Serving Gogebic, Iron and Ontonagon Counties

Mercer school board seeks unity

By TOM LAVENTURE

[email protected]

MERCER, Wis. — School boards need differences of opinion but should work together toward a common good, say new members of the Mercer Board of Education.

Two interim board members, Sue Loth and Jeff Nehring, were elected by the full board in late July. Both said that board communication and the students were their priorities.

“Sue, as a retired teacher in Racine, brings a real solid educational aspect to the board,” said Robert Davis, school board president. “Jeff has previous board experience and understands the operations side of the board, and is a pretty sharp guy with a good technical background.”

Nehring retired from dentistry after 40 years of practice in July. He is a previous Mercer School Board member and was chair when the school district built the new elementary school addition.

“I want to see the board get back to that atmosphere and accomplish some real change,” Nehring said. “If I want to make a change then I need to be on the board and then I will need two more people on the board to agree with me.”

Nehring served on the Grand View Hospital Board and was chair during the transition to Aspirus Health Care. He also served on an Aspirus board in Wausau that helped to coordinate the transition.

“It was a really good working board,” Nehring said. “When a board works together it gets a lot accomplished.”

Much of a board’s work is done in the committees, he said. Outside observers who don’t have the bigger picture often jump to conclusions, which is largely what happened here, he said.

“It’s been so divisive and the negativity didn’t do anything to improve the board or the atmosphere in town,” Nehring said.

Financial issues

When Mercer inadvertently levied about $21,000 more than authorized from local property taxes for debt payments in 2015-16, it resulted in a statutorily required penalty that zeroed the school district’s already small amount of general schools aid for 2016-17, said Benson Gardner, communications officer for the Wisconsin Department of Public Instruction. The formula uses the previous year’s aid as the baseline to compute this current year’s aid, and the number has remained at zero for 2019-20.

“State law requires us to impose penalties to districts’ school aid in certain situations, even when the mistakes are inadvertent, which is not uncommon,” Gardner said.

In another issue, the DPI withheld $87,300 in state aid from the school district in 2017-18, and reached a $37,214 settlement in April, regarding $185,465 for 12 separate Fund 80 budget items that were declared ineligible as expenditures for community programs during the 2015-16 and 2016-17 school years. The investigation found most items were mis-categorized but still appropriate expenditures for other funds, and three charges were eventually declared Fund 80 eligible.

Moving ahead

Concerned citizens getting together and holding a board accountable is important, Nehring said. But it’s just as important that perception reflect reality, he said.

“I think a group of people in the town, for whatever reason, thought there was a lot more going on than there was,” Nehring said. “When you are on a board you know what is going on more than someone who is not and doesn’t have a clue.”

He praised school board president Robert Davis for returning order to the board and communicating with the public. Now the board can concentrate on the challenges of working to provide students with the same opportunities as larger schools regarding technology and academics, Nehring said.

Davis said he was happy with the selection of the two interim board members. Nehring presents a professional board background and Loth is a celebrated educator, he said.

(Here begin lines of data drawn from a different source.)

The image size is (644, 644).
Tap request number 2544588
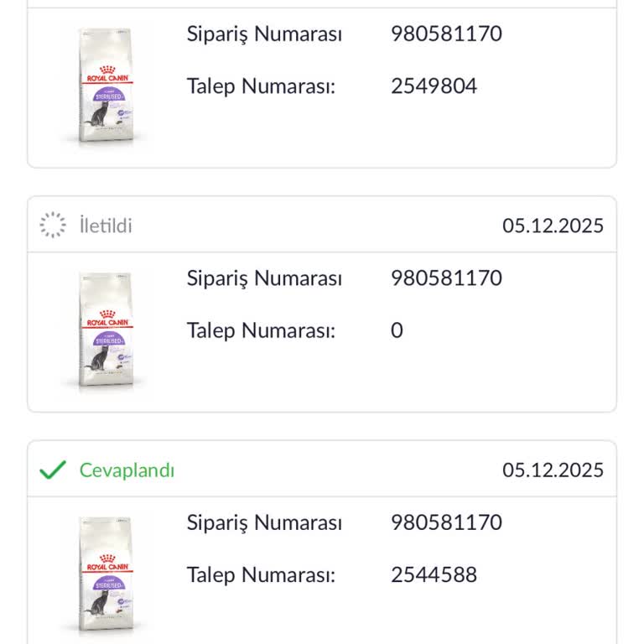434,574
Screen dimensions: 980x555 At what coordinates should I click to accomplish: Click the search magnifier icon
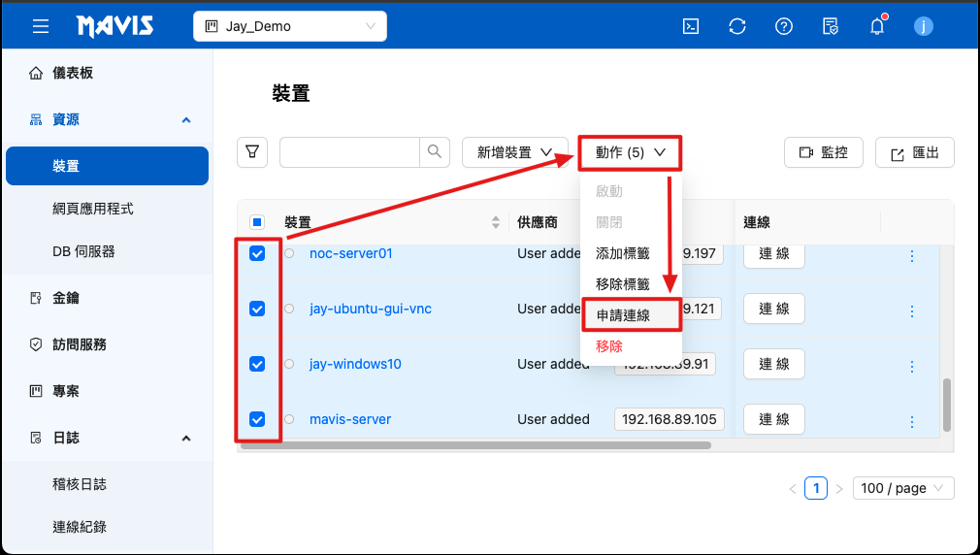[435, 152]
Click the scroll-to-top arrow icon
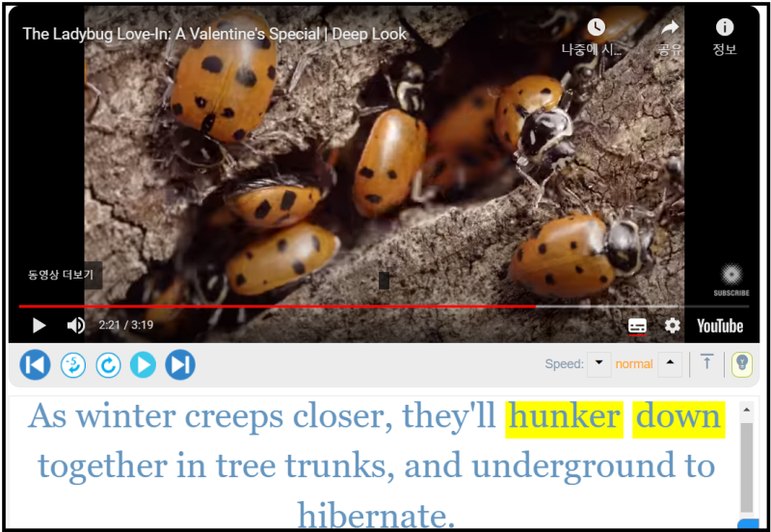The height and width of the screenshot is (532, 771). click(706, 362)
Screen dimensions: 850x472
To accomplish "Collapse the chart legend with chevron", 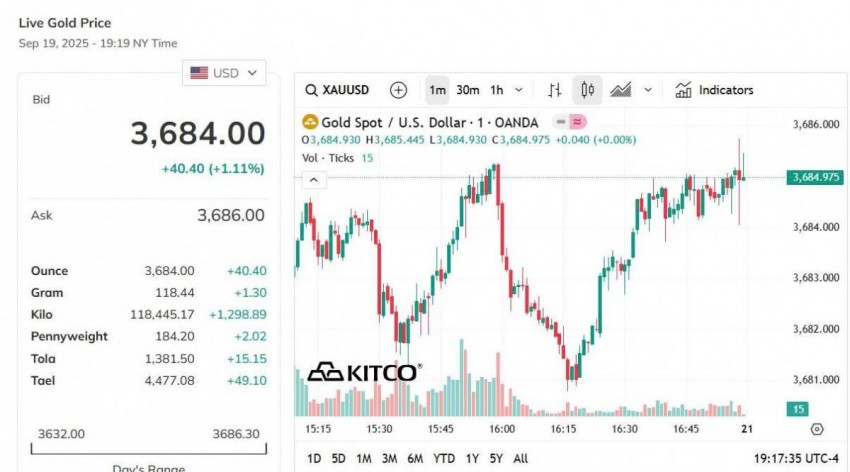I will [313, 180].
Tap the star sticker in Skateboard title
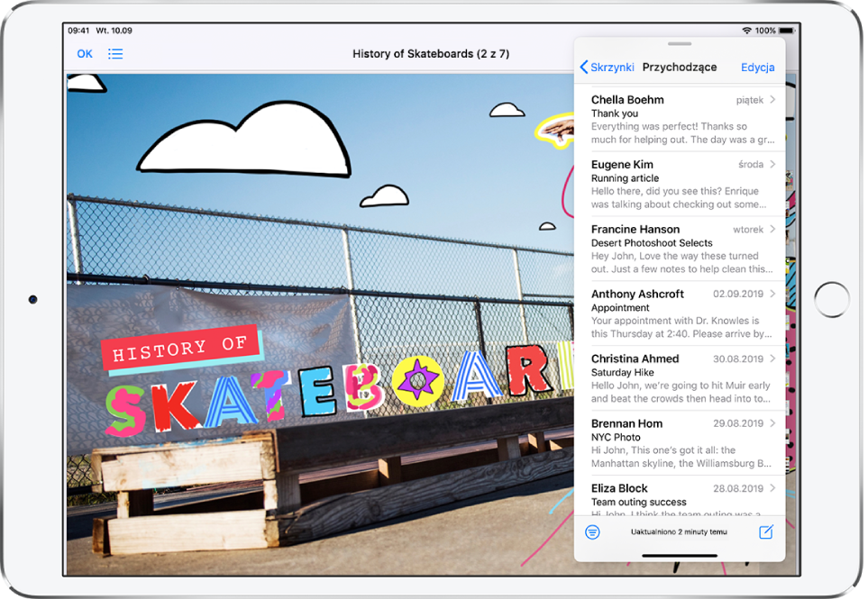The image size is (868, 599). pos(417,379)
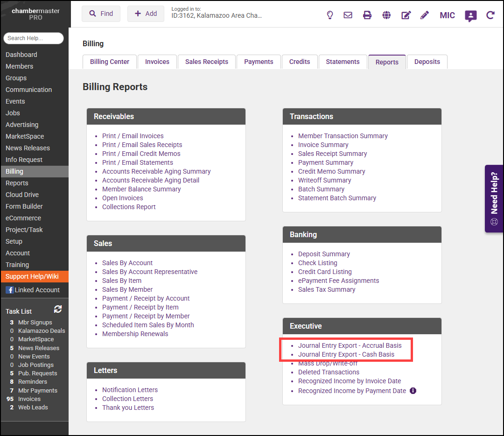Open Support Help/Wiki in sidebar
Viewport: 504px width, 436px height.
click(x=32, y=276)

Both offer different experiences and skill sets, yet both are vital to building a dynamic and effective board that must make effective decisions on a variety of business and issues, he said.

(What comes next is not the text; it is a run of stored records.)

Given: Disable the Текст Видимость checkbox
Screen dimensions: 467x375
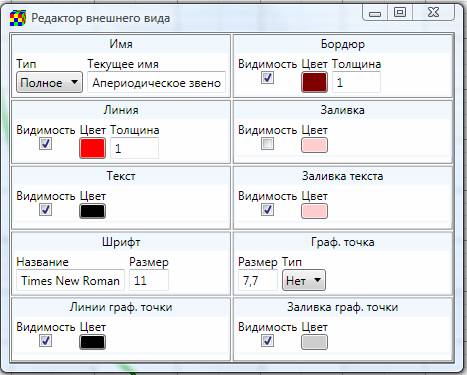Looking at the screenshot, I should click(x=45, y=210).
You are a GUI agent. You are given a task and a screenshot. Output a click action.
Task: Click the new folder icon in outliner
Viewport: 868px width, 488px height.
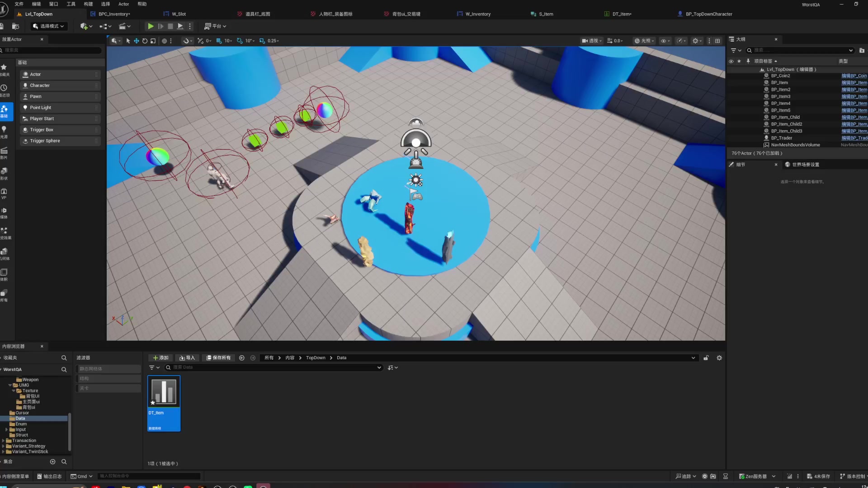point(862,51)
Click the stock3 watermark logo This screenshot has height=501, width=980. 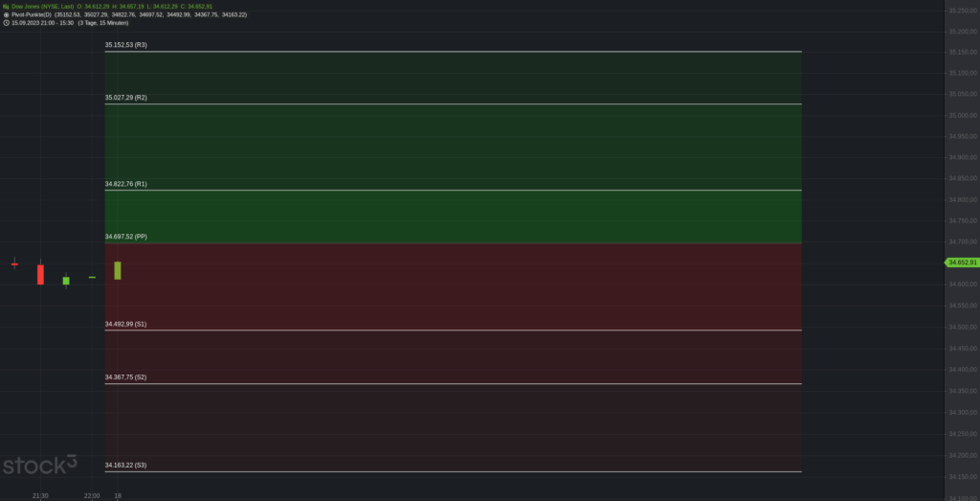pos(40,465)
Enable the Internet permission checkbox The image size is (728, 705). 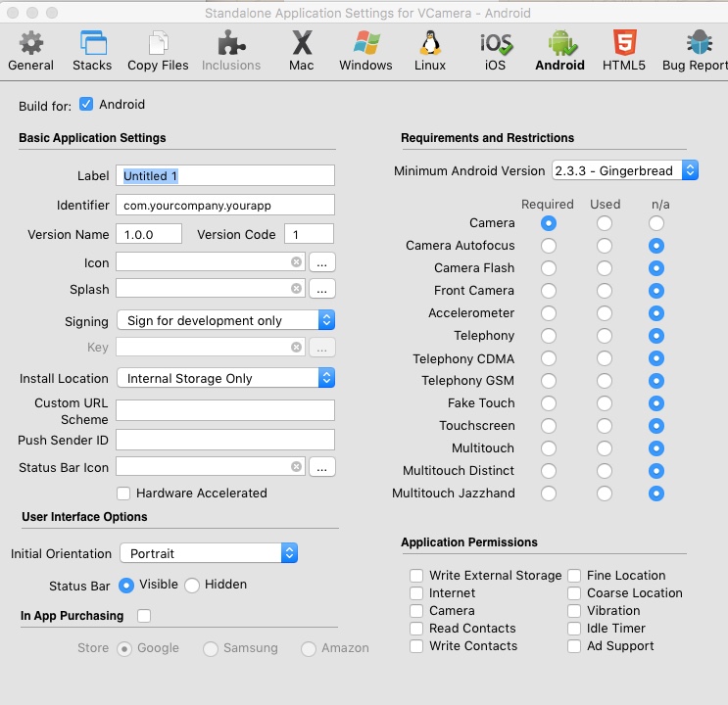[416, 593]
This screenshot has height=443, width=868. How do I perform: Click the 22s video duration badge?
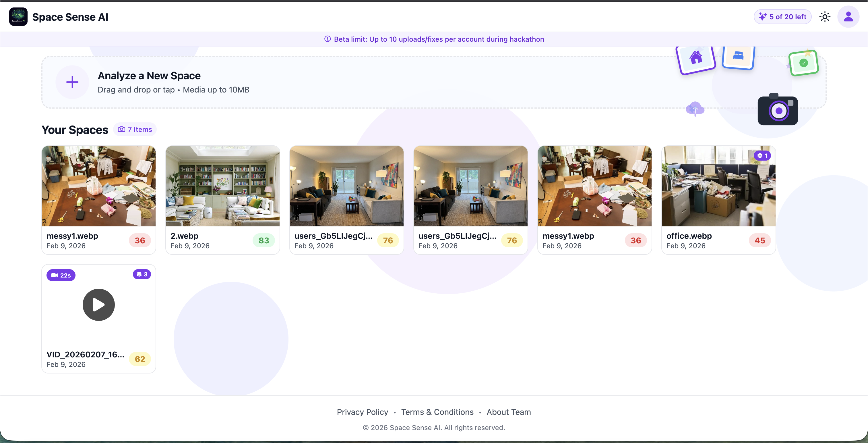pyautogui.click(x=61, y=275)
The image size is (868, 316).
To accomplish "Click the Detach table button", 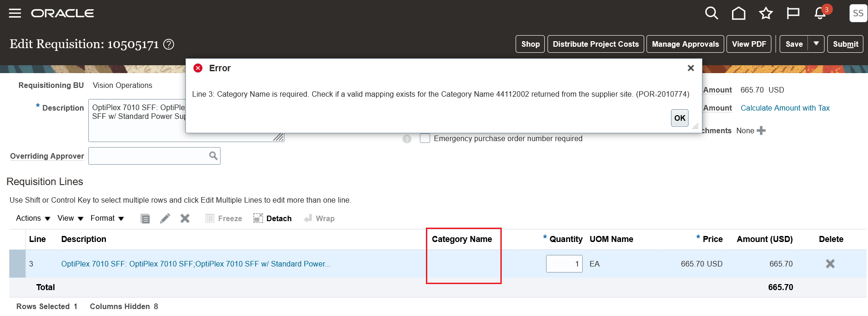I will (272, 218).
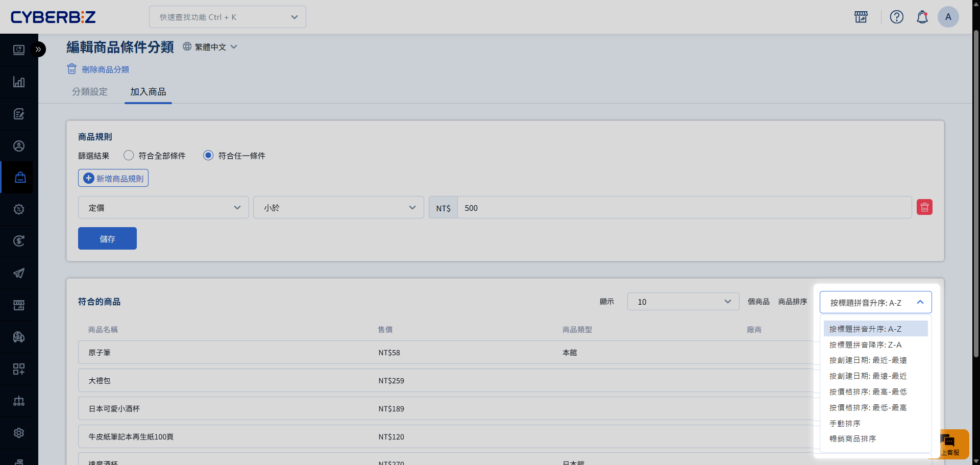
Task: Open the customers sidebar person icon
Action: [x=19, y=146]
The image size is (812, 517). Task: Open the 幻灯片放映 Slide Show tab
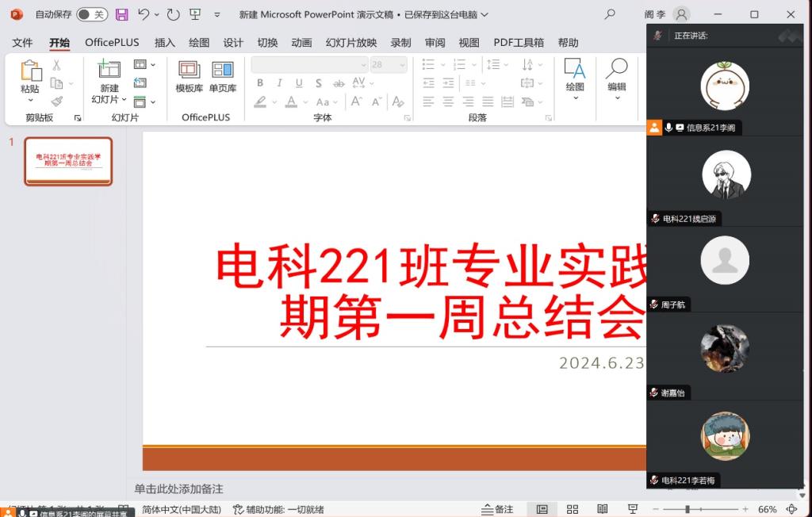point(351,43)
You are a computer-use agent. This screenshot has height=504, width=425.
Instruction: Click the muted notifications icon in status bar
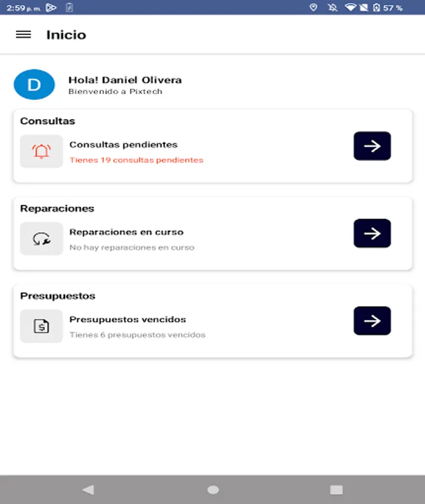[x=333, y=8]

There will be a school district audit getting underway soon, Davis said. The purpose of hiring an independent accounting firm to conduct an audit is to find out where improvements can be made and not about hoping to come out with high marks, he said.

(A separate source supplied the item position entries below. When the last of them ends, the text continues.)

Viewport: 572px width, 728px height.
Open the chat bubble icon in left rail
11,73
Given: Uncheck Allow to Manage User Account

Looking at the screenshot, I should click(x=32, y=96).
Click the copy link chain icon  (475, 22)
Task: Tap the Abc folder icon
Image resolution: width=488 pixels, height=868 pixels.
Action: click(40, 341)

“It they come in and say ‘you’re doing great,’ and don’t tell you how to do better then it’s a waste of money,” Davis said.

There were six applicants who stepped up to serve as interim members in response to the unusual occurrence of having two regular members resign prior to an election, he said.

“They were all outstanding candidates and we could have picked any number of combinations of them and they would have got the job done as well as the others,” Davis said. “I hope they all decide to run in April for the next full term.”

The two interim seats along with board member Micki Holmstrom’s seat are up for election in April, he said. The two candidates with the most votes will receive a three-year term and the third place candidate will earn a one-year term to ensure staggered elections in accordance to state law.